June PsychNotes

You’ll probably get the urge to yawn if you stare at this yawning dog. Why? Because you’re a kind and empathetic person, of course! That explanation, and more, in this month’s thrilling edition of PsychNotes.

1) When Experience Can Backfire
I’m at a dangerous point in my career. I’m experienced enough to be skilled and efficient, but confident enough to start doubling down on my mistakes. Behavioral scientist Francesca Gino has been documenting the dangers of experience. “The feeling of knowing leads us to rationalize our past choices—and the urge to do so grows stronger the more experience we acquire.” The good news: if we’re “intellectually humble,” then being reminded we still have much to learn “opens our minds to the fact that there are multiple ways to approach the same decision or task.”

2) A Black-and-White View of Others
Daniel Fox is a Texas psychologists who has made a slew of useful videos for people suffering from borderline personality disorder. The first ten minutes of this video has a nice explanation of splitting, which is the “tendency to alternate between extremes of idealization and devaluation.” He explains, “Splitting wants you to think all mistakes are intentional… It also wants you to think [mistakes] are directed to cause you some kind of pain.” Splitting is a quality I think exists in us all to some degree… or at least it looks that way on Facebook and Twitter.

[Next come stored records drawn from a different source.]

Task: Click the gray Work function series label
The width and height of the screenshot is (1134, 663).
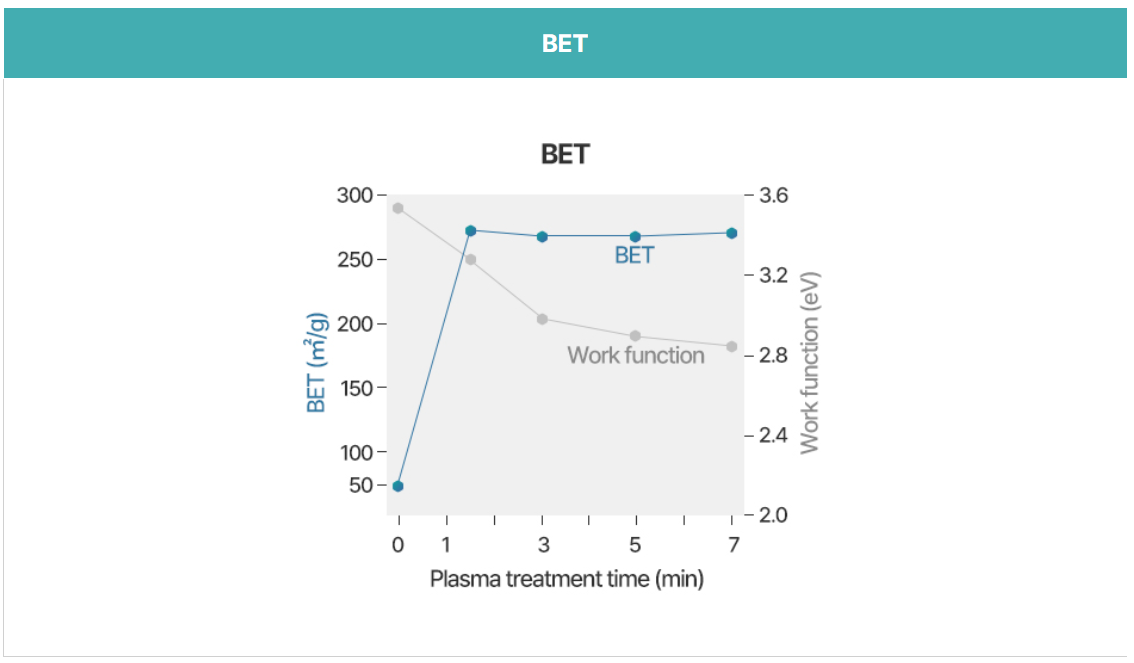Action: 636,355
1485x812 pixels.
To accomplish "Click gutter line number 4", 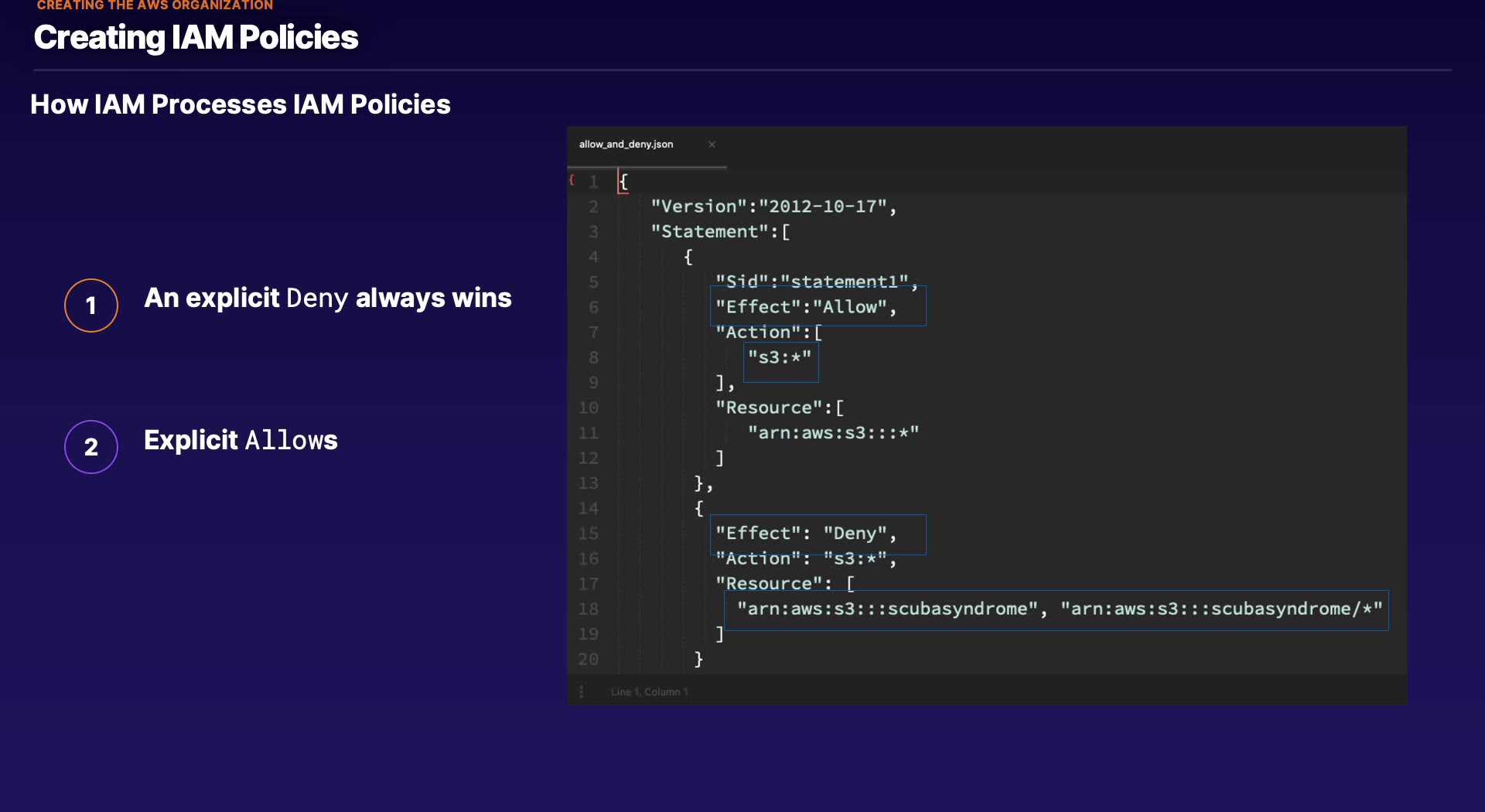I will pyautogui.click(x=593, y=257).
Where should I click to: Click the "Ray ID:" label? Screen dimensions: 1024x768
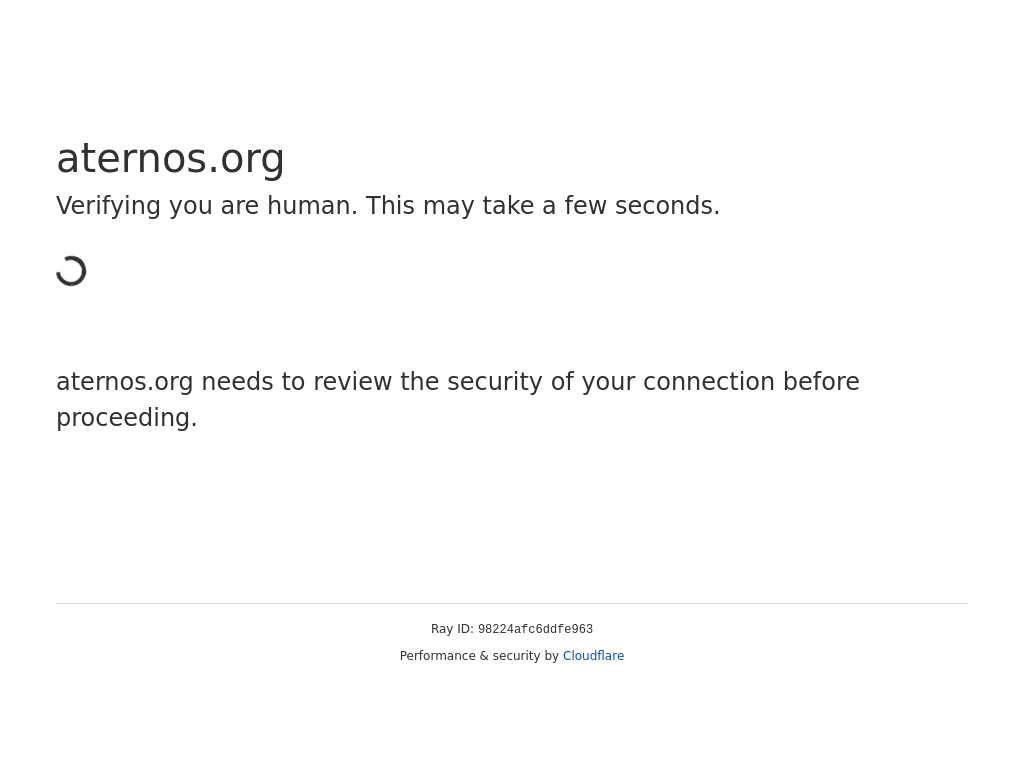click(x=452, y=629)
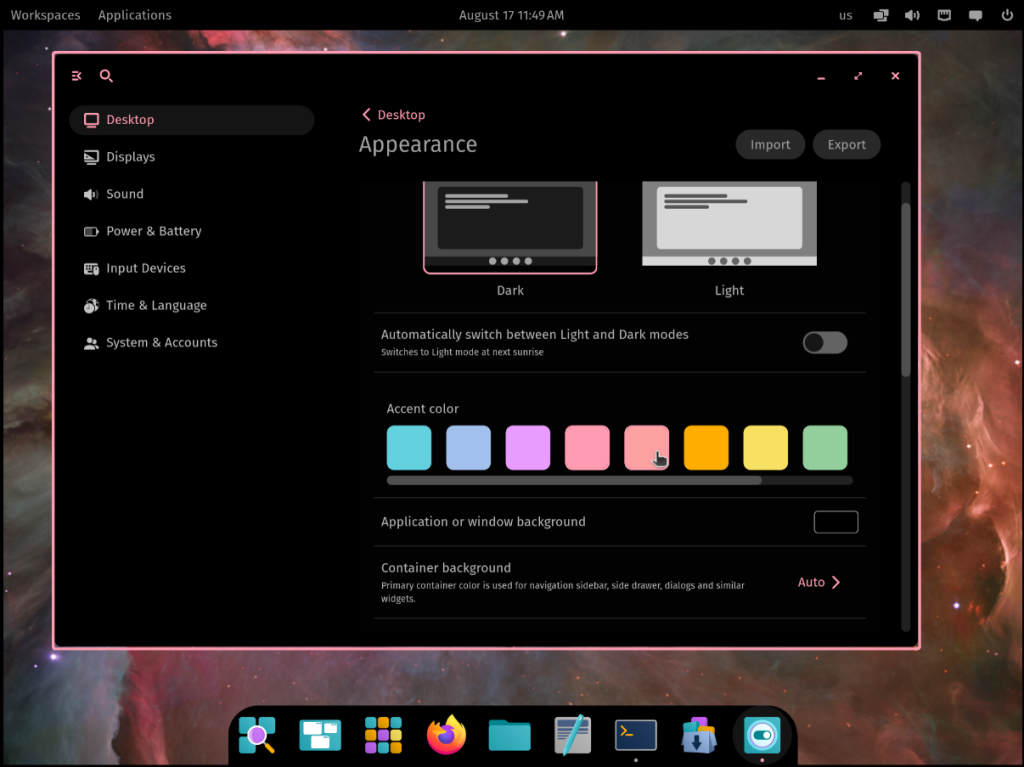1024x767 pixels.
Task: Choose the orange accent color swatch
Action: tap(706, 448)
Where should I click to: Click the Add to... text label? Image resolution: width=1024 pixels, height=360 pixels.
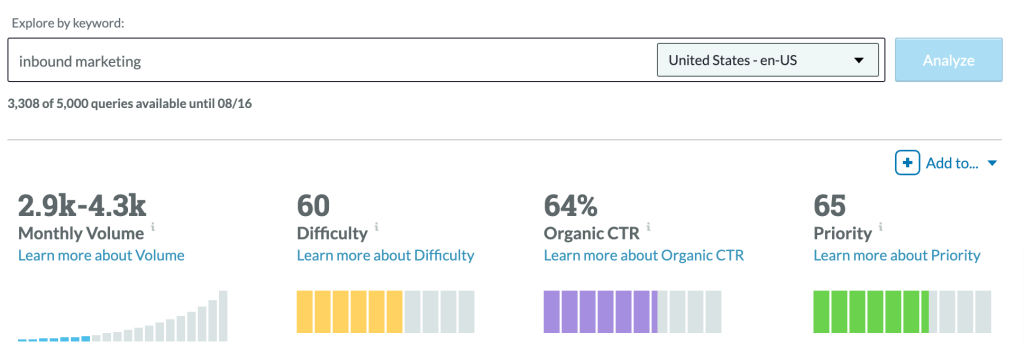coord(952,163)
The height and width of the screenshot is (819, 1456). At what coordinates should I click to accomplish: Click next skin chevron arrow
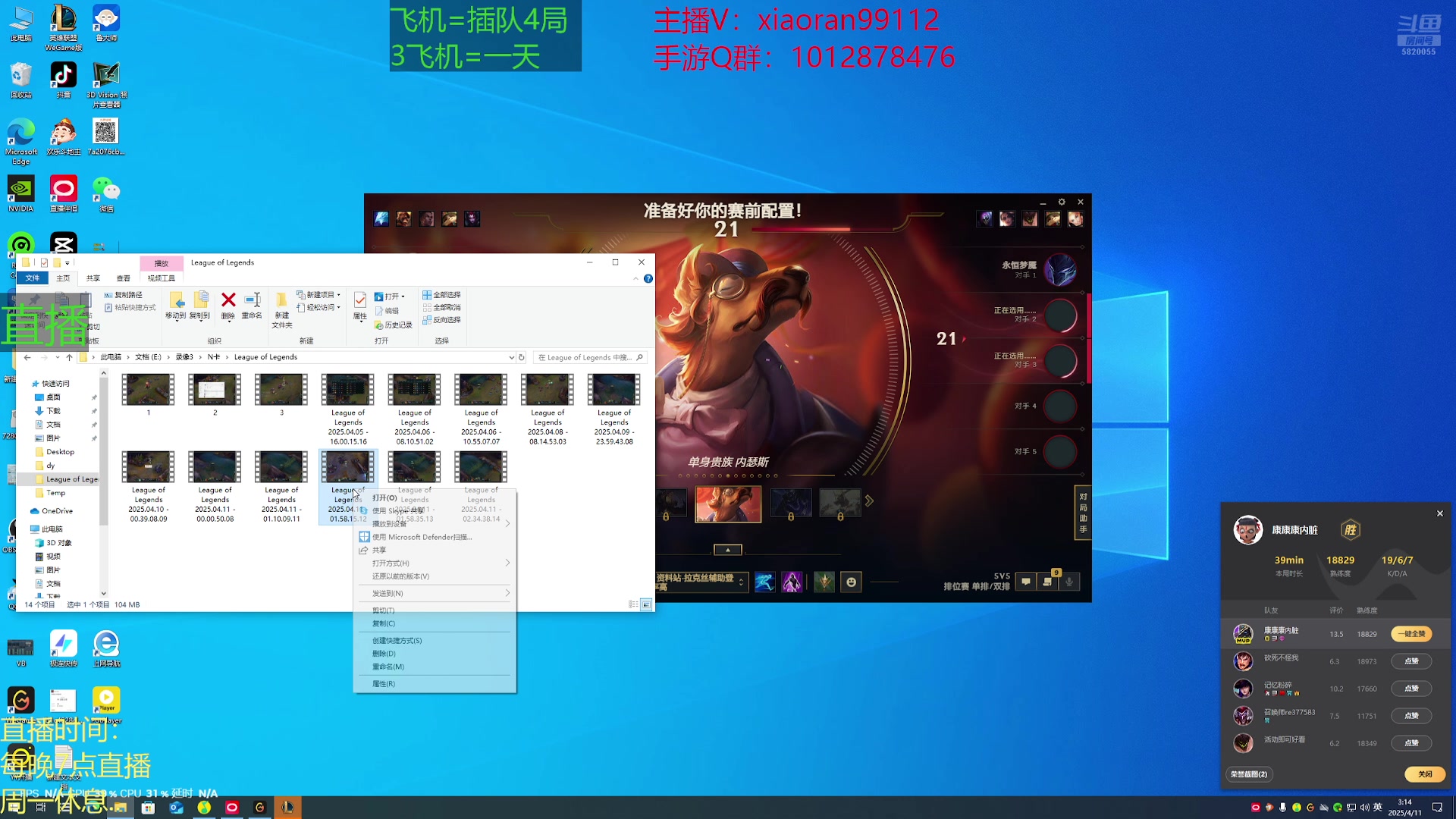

3) Warren Buffet’s Most Valuable Investment Advice
Billionaire Warren Buffet has some important financial advice for you. He says, “Marry the right person. I’m serious about that. It will make more difference in your life.” This short post links to a couple of interesting abstracts, including: Supportive Relationships Linked to Willingness to Pursue Opportunities, and Spouses’ Personality Influences Occupational Success. Someone should write a book on wise and careful mate selection.

4) People on Autism Spectrum May Be Especially Susceptible to Manipulation
As if the autism spectrum didn’t present enough difficulties (and a few advantages) folks on the spectrum may be especially susceptible to lying and manipulation. The good news is that some lie detections skills can be taught.

5) Try Not to Yawn When You Read This
Over at The Conversation, a couple of physiologists gathered an interesting collection of ideas about the mechanisms behind yawning. The contagious nature of it may be related to empathy, even in dogs. Unfortunately, “the functional purpose of yawning remains elusive.” Maybe yawning evolved as a social signal to let others know they’ve prattled on too long.

With that, I hope you have an excellent June! See you next month.